Il tema principale del libro è il rapporto tra il valletto Jacques e il suo padrone, a cui non viene mai dato un nome. I due sono in viaggio verso una destinazione che il narratore lascia nel vago, e per attenuare la noia del viaggio Jacques è costretto dal suo padrone a raccontare la storia dei suoi amori. Tuttavia, la storia di Jacques è continuamente interrotta da altri personaggi e da varie disavventure comiche. Altri personaggi del libro raccontano le proprie storie e anche loro sono continuamente interrotti. C'è persino un "lettore" che interrompe periodicamente il narratore con domande, obiezioni e richieste di maggiori informazioni o dettagli. Le storie raccontate sono solitamente umoristiche, con romanticismo o sesso come argomento, e presentano personaggi complessi che si abbandonano all'inganno.

La filosofia chiave di Jacques è che tutto ciò che ci accade quaggiù, nel bene e nel male, è stato scritto lassù ("tout ce qui nous arrive de bien et de mal ici-bas était écrit là-haut"), su un "grande rotolo" che si srotola un po' alla volta. Eppure Jacques dà ancora valore alle sue azioni e non è un personaggio passivo. Critici come J. Robert Loy hanno caratterizzato la filosofia di Jacques non come fatalismo ma come determinismo.

Il libro è pieno di personaggi contraddittori e altre dualità. Una storia racconta di due uomini nell'esercito che sono così simili che, sebbene siano i migliori amici, non possono smettere di duellare e ferirsi a vicenda. Un altro riguarda padre Hudson, un riformatore intelligente ed efficace della chiesa che è privatamente il personaggio più dissoluto del libro. Anche Jacques e il suo padrone trascendono i loro ruoli apparenti, come Jacques dimostra, nella sua insolenza, che il suo padrone non può vivere senza di lui, e quindi è Jacques che è il padrone e il padrone che è il servo.

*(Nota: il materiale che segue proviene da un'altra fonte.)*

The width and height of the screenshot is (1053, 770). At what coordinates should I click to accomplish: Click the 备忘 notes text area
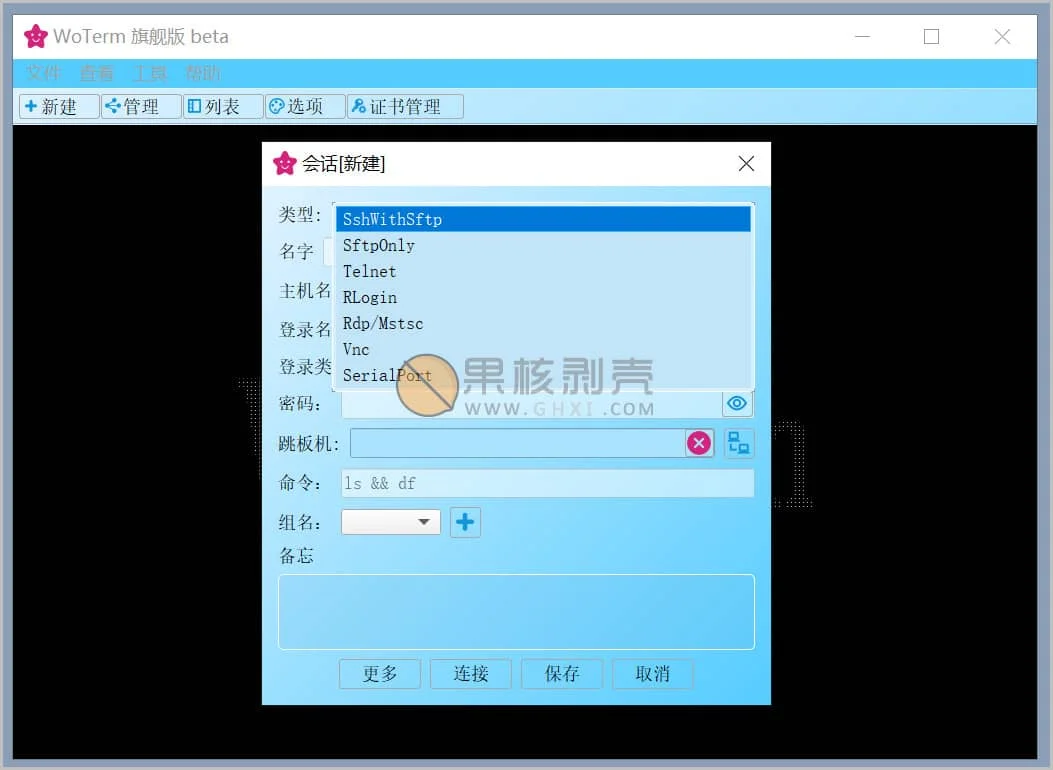516,610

La storia degli amori di Jacques è presa direttamente da Tristram Shandy, di cui Diderot non fa mistero, poiché il narratore alla fine annuncia l'inserimento di un intero passaggio di Tristram Shandy nella storia. Nel corso dell'opera, il narratore fa riferimento in modo derisorio ai romanzi sentimentali e richiama l'attenzione sui modi in cui gli eventi si sviluppano in modo più realistico nel suo libro. Altre volte il narratore si stanca del tutto della noia della narrazione e obbliga il lettore a fornire alcuni dettagli banali.

Significato letterario e critica modifica

La ricezione critica del libro è stata mista. I critici francesi della fine del XVIII e dell'inizio del XIX secolo lo liquidarono come un derivato di Rabelais e Laurence Sterne, oltre che inutilmente osceno. Fece una migliore impressione sui romantici tedeschi, che avevano avuto l'opportunità di leggerlo prima dei loro omologhi francesi. Schiller lo tenne in grande considerazione e lo raccomandò caldamente a Goethe, che lesse Jacques in una sola seduta. Friedrich Schlegel vi si riferisce positivamente nei suoi frammenti critici e nei frammenti di Ateneo. Ha formato una sorta di ideale del concetto di spirito di Schlegel. Stendhal, pur riconoscendo i difetti di Jacques, lo considerava tuttavia un'opera superiore ed esemplare. Nel ventesimo secolo, critici come Leo Spitzer e J. Robert Loy tendevano a vedere Jacques come un'opera chiave nella tradizione di Cervantes e Rabelais, focalizzata sulla celebrazione della diversità piuttosto che fornire risposte chiare ai problemi filosofici.

Note modifica

  1. ^ a b Le Muse, vol. 6, Novara, De Agostini, 1965, p. 33.